Spire’s STL Pipeline, an affiliate of Spire Missouri, the state’s largest natural gas utility servicing 650,000 homes and businesses, in an eight-page petition to the PSC said shutting down the pipeline while litigation is being deliberated poses “potentially fatal consequences” to Missourians who rely on natural gas.
“Loss of the STL pipeline will have a detrimental impact on the health and safety, the prosperity and the property of the St. Louis community, particularly the communities that are most vulnerable,” Spire general counsel Sean Jamieson told the PSC Thursday.
Without the STL pipeline, he said, up to 175,000 Spire customers would be at risk of losing service when temperatures dip below 9 degrees. If the pipeline was not operating during February’s deep freeze, he said, as many as 133,000 customers would have lost power and 400,000 affected.
“So,” Jamieson said, “the gravity of the circumstances is severe.”
“Due in large part to the STL Pipeline, St. Louis avoided those impacts,” Spire STL Pipeline says in its filing. “The (Federal Energy Regulatory) Commission must assure that customers who depend on this important gas infrastructure are not suddenly left without it – particularly as another winter season approaches.”
On June 22, the U.S. Circuit Court of Appeals in the District of Columbia ruled STL Pipeline’s 2018 approval by the Federal Energy Regulatory Commission (FERC) may have violated the Natural Gas Act and ordered FERC to review Spire’s permit again.
When Spire announced its intent to build the pipeline in 2016, under the Natural Gas Act, it was required to invite natural gas “shippers” to enter contracts for the gas the pipeline would transport.
None committed, prompting New York-based Environmental Defense Fund (EDF) to file a lawsuit in D.C. federal court.

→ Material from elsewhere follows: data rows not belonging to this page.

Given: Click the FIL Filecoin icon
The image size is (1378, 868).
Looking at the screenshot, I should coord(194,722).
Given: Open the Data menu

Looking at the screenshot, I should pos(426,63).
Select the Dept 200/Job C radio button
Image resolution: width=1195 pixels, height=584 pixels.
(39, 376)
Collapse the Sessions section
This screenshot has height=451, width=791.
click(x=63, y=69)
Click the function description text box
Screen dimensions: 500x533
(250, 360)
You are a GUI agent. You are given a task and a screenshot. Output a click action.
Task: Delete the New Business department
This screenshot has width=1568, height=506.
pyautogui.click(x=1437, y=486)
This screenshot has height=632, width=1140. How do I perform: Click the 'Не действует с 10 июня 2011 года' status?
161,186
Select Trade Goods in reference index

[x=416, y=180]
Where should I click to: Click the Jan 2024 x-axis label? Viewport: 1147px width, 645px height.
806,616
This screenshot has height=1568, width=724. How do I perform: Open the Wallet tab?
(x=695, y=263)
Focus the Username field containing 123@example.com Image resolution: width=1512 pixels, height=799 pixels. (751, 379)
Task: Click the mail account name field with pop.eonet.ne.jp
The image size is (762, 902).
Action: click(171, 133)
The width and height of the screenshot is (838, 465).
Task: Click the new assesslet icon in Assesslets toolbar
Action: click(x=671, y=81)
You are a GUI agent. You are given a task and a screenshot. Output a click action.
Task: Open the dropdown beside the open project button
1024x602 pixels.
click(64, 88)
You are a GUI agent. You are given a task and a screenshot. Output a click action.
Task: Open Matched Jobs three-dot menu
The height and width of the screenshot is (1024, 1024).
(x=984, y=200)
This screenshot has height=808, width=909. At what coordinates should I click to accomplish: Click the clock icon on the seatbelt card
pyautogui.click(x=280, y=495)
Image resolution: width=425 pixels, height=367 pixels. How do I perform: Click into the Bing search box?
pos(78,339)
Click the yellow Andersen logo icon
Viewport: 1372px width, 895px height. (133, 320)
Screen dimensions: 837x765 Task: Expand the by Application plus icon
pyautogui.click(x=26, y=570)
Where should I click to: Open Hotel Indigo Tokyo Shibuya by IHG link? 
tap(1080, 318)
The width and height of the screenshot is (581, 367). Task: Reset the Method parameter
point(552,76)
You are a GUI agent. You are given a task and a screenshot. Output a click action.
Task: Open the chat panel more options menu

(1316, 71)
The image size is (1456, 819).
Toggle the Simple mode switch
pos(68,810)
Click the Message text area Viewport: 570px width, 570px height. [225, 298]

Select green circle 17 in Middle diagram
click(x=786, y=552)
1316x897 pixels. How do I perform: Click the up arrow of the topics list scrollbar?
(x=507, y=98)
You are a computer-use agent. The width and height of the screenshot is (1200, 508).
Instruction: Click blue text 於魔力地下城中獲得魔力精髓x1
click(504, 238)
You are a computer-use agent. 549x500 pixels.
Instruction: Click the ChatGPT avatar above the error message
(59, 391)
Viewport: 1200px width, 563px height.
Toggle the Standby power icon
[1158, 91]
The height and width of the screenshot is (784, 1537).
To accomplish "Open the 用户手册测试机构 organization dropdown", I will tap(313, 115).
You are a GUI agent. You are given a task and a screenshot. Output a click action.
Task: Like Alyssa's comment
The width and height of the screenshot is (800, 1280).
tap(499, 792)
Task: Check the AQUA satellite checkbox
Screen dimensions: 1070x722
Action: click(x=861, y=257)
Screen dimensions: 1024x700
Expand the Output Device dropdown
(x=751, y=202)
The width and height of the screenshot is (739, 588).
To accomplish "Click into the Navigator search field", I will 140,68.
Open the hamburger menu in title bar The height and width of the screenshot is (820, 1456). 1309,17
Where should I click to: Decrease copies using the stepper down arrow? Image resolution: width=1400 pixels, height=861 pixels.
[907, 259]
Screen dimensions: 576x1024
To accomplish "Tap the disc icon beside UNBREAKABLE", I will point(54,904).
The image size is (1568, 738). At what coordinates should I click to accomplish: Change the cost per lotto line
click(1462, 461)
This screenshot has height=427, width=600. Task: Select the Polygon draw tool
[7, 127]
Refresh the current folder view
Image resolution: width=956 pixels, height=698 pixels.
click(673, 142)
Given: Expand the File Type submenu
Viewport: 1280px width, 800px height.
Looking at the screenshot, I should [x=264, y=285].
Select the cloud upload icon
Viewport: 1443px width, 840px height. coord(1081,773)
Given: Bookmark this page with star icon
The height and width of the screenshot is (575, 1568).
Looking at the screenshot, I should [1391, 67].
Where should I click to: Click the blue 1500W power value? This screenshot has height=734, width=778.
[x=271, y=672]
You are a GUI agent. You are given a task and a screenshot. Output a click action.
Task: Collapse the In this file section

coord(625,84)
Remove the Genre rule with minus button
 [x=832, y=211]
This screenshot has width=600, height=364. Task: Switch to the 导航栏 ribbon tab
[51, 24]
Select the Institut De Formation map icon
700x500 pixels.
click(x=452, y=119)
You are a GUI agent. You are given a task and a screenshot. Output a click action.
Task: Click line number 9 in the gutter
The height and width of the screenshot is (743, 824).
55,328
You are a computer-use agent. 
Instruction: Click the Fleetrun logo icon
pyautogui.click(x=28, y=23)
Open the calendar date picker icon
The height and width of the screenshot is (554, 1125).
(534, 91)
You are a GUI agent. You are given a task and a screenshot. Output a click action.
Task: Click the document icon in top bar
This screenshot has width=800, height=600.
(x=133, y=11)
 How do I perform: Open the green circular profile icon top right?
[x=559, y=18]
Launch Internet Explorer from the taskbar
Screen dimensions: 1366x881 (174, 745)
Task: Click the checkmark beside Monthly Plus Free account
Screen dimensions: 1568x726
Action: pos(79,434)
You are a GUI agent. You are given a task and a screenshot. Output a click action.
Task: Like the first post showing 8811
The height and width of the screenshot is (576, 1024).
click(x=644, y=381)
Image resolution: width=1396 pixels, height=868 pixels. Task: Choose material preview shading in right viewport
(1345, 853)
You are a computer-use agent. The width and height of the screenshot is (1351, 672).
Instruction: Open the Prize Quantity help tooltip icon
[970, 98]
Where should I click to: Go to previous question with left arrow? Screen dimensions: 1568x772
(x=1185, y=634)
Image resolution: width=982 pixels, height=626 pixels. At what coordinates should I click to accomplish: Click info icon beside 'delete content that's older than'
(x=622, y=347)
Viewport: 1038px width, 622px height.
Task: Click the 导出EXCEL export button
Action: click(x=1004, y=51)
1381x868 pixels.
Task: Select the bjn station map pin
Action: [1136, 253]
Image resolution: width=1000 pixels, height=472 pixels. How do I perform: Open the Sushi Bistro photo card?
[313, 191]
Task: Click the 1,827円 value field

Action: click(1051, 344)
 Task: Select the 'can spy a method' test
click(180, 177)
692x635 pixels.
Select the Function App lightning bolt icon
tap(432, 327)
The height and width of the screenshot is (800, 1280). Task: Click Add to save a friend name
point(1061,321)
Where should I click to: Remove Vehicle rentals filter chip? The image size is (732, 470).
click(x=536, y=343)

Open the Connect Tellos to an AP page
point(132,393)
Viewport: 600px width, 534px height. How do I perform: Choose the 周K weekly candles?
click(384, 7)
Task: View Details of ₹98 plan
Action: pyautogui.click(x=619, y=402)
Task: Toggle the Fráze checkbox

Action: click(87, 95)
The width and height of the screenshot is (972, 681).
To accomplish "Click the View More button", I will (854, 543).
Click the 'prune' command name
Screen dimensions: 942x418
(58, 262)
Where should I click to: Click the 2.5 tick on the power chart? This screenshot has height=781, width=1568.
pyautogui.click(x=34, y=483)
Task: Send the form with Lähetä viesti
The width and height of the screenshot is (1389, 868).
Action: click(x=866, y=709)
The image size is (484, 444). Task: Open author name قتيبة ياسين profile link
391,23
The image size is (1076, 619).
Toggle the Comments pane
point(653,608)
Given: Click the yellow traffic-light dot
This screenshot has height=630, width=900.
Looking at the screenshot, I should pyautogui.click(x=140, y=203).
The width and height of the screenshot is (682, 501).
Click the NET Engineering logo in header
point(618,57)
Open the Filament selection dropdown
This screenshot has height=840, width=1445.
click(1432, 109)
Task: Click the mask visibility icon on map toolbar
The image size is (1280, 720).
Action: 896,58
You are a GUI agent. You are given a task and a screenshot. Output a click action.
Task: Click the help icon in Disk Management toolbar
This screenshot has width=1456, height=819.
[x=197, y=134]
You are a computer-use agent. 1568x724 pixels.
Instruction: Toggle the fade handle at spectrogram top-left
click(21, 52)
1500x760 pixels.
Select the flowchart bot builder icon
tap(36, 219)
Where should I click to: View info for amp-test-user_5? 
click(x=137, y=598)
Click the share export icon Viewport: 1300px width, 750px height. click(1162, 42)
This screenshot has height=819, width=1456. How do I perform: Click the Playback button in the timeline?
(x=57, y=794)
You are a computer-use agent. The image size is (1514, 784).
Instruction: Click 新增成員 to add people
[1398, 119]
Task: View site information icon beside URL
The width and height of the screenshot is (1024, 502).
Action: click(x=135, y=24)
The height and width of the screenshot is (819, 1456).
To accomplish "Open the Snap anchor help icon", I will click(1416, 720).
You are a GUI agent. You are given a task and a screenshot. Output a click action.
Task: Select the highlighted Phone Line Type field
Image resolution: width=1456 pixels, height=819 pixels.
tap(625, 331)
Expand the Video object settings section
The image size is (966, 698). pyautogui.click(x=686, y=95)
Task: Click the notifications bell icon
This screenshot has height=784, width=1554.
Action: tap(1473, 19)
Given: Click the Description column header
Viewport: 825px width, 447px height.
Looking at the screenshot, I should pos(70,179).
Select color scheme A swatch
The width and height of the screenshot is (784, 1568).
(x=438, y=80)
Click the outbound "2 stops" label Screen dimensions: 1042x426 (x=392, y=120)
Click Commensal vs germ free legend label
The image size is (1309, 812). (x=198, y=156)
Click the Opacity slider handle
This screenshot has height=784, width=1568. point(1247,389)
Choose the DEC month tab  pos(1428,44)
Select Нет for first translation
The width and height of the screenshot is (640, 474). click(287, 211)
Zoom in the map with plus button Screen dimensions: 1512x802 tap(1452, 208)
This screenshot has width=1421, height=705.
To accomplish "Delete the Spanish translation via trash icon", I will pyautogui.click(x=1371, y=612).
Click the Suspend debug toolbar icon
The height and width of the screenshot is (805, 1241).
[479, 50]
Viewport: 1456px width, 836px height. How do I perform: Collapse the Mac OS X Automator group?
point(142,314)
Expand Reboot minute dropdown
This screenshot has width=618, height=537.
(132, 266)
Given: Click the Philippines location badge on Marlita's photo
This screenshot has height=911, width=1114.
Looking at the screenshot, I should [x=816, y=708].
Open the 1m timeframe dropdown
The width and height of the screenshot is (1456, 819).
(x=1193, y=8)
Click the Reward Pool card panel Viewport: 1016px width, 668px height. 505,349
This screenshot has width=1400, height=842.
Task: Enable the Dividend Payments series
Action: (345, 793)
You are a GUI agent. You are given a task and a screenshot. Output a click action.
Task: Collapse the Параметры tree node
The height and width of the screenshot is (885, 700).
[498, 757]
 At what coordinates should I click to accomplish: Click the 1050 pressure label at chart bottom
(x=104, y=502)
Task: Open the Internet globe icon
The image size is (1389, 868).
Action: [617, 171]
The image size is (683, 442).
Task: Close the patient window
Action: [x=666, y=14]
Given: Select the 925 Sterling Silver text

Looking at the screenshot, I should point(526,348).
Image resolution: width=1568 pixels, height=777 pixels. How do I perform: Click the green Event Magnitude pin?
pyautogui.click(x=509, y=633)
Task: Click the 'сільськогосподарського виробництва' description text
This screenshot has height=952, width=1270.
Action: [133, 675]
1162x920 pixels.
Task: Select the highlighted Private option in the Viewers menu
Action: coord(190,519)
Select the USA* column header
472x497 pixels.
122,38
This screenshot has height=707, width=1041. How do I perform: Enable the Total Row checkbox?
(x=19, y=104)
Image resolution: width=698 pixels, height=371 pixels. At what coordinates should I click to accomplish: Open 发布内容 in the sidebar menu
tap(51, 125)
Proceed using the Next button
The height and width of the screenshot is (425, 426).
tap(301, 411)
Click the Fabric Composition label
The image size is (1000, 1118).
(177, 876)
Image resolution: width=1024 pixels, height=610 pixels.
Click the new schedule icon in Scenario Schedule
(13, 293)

EDF had opposed the proposal before filing its suit claiming Spire violated federal law through “self-dealing” by signing a “precedent agreement” with one of its own affiliates for 87.5% of the pipeline’s capacity.
The three-judge panel agreed in its June ruling with EDF, saying the nonprofit had “identified plausible evidence of self-dealing.”
Jamieson said Spire has until Aug. 6 to request a rehearing of the court ruling. If denied, it is uncertain what the timeline would be for shutting down the pipeline.
EDF Senior Director and lead counsel for energy markets and utility regulation Natalie Karas said in a statement Thursday that the DC Circuit Court ruled FERC “failed to consider evidence of self-dealing and failed to demonstrate the pipeline was necessary.
“But Spire STL chose to proceed anyway,” she continued and is now confronted with its own hubris.
“This is a problem of Spire STL’s own making,” Karas said. “No one has suggested that service to St. Louis customers should be compromised. At the same time, customers must be protected from costs and risks associated with unnecessary infrastructure.”
STL Pipeline’s request for a rehearing before the court, and well as its petition before the PSC, “should be carefully scrutinized based on facts, not fear,” she said.